The FDA’s inspection also revealed that between April 2014 and February 2015, GSK internally investigated at least 25 instances of contamination in the water system. The company concluded that in 16 instances of those instances the water was not contaminated, but that there was an error in the sampling method. The company did not provide any supporting evidence for its belief.
The FDA urged GSK to turn the facility into a dedicated manufacturing plant for only penicillin, or to decontaminate the entire facility. GSK is required to respond to the letter with plans to correct the violations and a spokesperson for GSK said they would do so on or before July 25.

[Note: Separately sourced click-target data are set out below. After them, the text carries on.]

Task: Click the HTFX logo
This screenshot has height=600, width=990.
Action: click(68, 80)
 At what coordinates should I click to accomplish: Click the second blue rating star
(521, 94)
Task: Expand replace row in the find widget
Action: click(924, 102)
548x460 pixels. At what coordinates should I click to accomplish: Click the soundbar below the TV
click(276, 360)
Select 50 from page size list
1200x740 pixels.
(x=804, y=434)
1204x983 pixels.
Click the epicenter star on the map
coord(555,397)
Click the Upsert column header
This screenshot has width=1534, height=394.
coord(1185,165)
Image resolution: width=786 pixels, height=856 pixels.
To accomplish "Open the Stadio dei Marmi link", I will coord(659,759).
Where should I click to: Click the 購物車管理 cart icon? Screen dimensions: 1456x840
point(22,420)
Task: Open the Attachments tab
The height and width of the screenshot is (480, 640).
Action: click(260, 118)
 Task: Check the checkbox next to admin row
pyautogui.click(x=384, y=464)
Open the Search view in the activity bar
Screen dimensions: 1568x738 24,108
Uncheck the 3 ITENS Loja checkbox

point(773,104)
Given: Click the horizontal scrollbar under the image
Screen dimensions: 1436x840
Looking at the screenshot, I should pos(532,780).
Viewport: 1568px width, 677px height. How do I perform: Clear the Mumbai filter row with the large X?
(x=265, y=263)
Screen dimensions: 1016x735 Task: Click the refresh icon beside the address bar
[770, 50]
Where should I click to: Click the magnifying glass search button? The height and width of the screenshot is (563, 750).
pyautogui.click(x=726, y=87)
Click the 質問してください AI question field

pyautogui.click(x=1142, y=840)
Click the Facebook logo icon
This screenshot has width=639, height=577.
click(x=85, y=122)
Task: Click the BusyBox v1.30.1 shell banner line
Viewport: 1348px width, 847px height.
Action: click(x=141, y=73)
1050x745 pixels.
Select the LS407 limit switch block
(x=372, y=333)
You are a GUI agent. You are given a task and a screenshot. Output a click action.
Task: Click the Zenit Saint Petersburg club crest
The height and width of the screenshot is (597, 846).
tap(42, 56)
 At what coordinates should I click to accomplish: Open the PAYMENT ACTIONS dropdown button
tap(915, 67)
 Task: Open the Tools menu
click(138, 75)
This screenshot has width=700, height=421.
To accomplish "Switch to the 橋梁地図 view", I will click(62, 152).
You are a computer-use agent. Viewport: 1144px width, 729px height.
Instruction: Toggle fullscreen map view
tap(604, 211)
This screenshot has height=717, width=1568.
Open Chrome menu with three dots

The FDA’s warning letter comes during an uncertain time for the UK-based company. The Brexit vote has cast a cloud of uncertainty over the pharmaceutical industry in Europe, and it is unclear how or what new regulations will take shape in the upcoming months.
In the U.S., GSK is currently fighting more than 200 lawsuits over its anti-nausea medication Zofran. The plaintiffs and defendants have been unable to agree on a discovery plan, but a July Status Conference will provide an update as to the progress of the litigation.